Fault Intelligence as Code¶
AI Agents, RAG, and MCP for Network Ops - DEVNET-3171, Cisco Live US 2026
This project demonstrates how network fault knowledge can be captured as version-controlled artifacts and executed by an agentic troubleshooting system. Splunk detects a known fault, the webhook relay opens an OpenCode session, the network-troubleshooter agent retrieves the right intelligence artifacts and KB context, and RADKit MCP provides controlled access to live network devices.
This is a Cisco Live demo/reference implementation. Run the local quickstart first, then adapt the endpoints, credentials, and device values for your own lab before connecting the workflow to live infrastructure.
The demo is intentionally small enough to understand on stage, but the architecture mirrors the larger operating model: detection logic, repair workflows, human approval, and operational context are all explicit and reviewable.
What This Demonstrates¶
This repository shows a path from fault intelligence as code to fault response as an auditable agentic workflow. The important operating model is simple:
- Fault Signatures, Repair Action Workflows, and Remediation Guides provide reviewed technical ground truth.

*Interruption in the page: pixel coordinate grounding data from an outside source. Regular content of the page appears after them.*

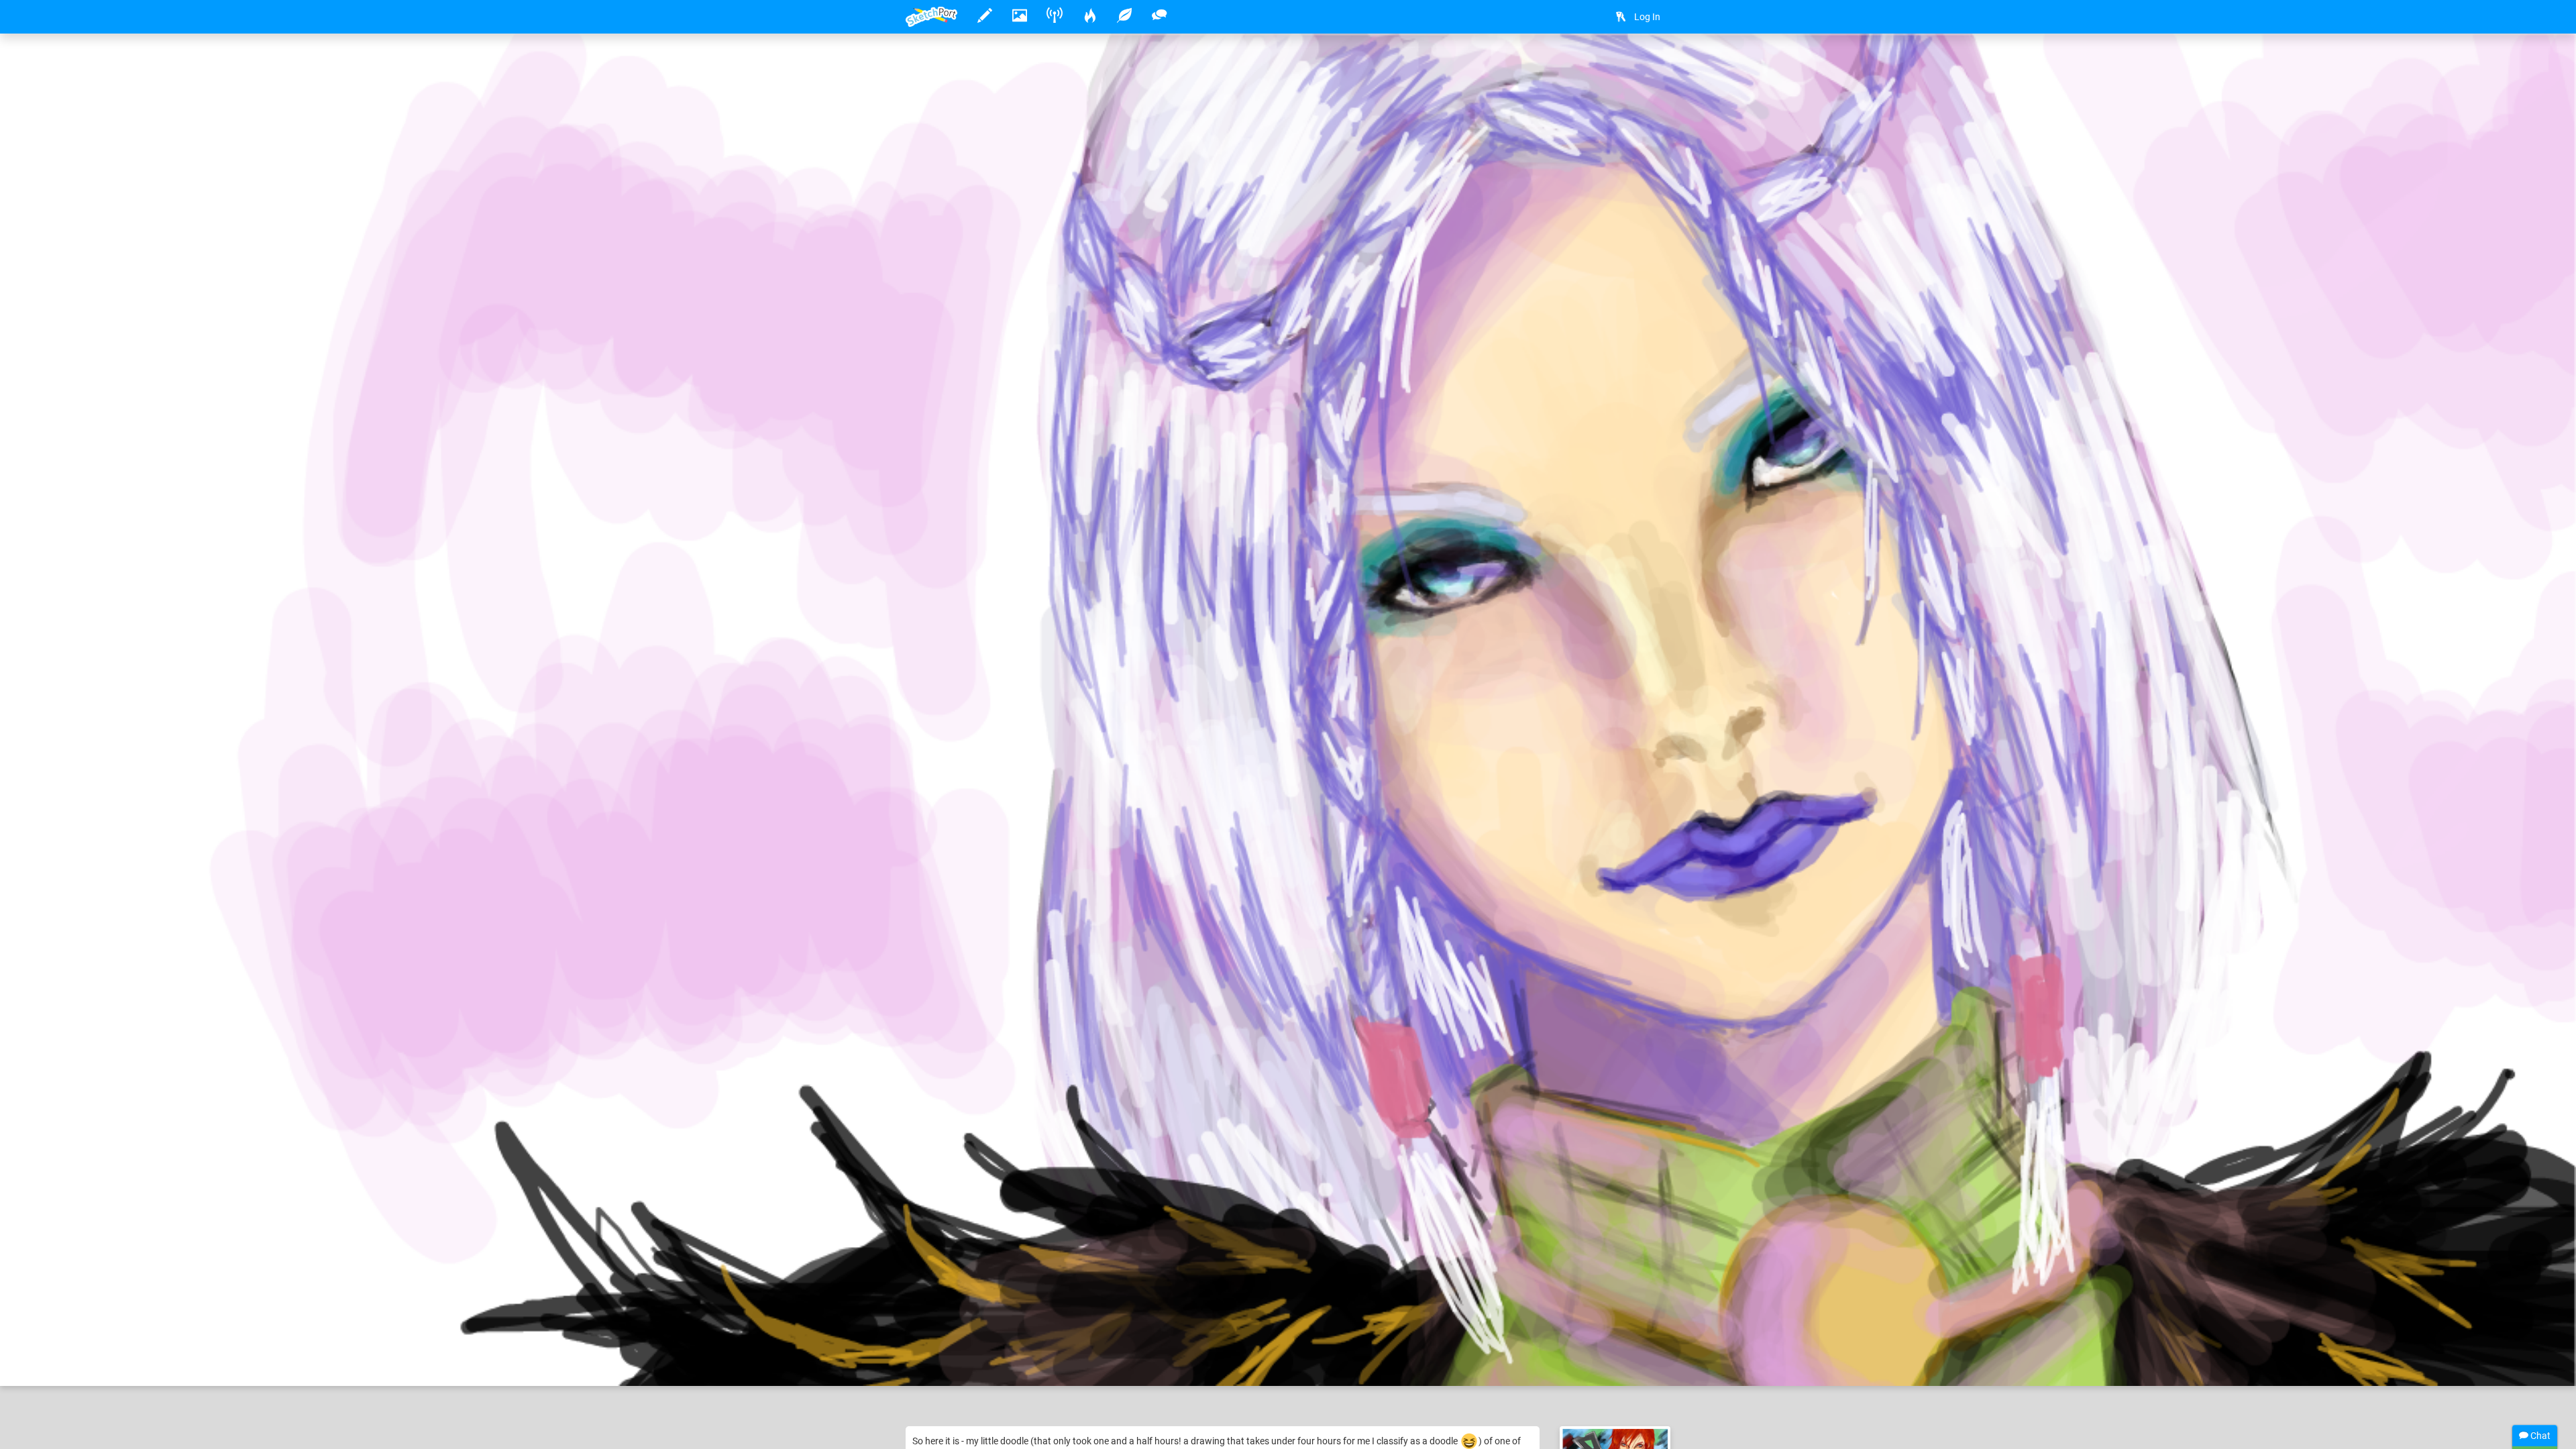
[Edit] (1618, 65)
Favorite (1014, 1361)
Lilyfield (964, 1334)
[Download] (1653, 65)
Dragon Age (1150, 1334)
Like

- The Markdown KB adds business rules, maintenance windows, known issues, and escalation policy.
- OpenCode agents and skills execute repeatable procedures against scoped context.
- MCP connects the harness to live systems such as RADKit.
- Human approval gates service-impacting actions.
The point is not to give the agent every document and every possible tool. The point is to give it the right context, in the right structure, at the right time.
Documentation Approach¶
These docs are OpenCode-first. Install OpenCode, fork and clone the repository, open OpenCode in the repository folder, and use agent prompts as the primary workflow. Manual commands are included as backup or reference for people who want to see exactly what the agent is doing.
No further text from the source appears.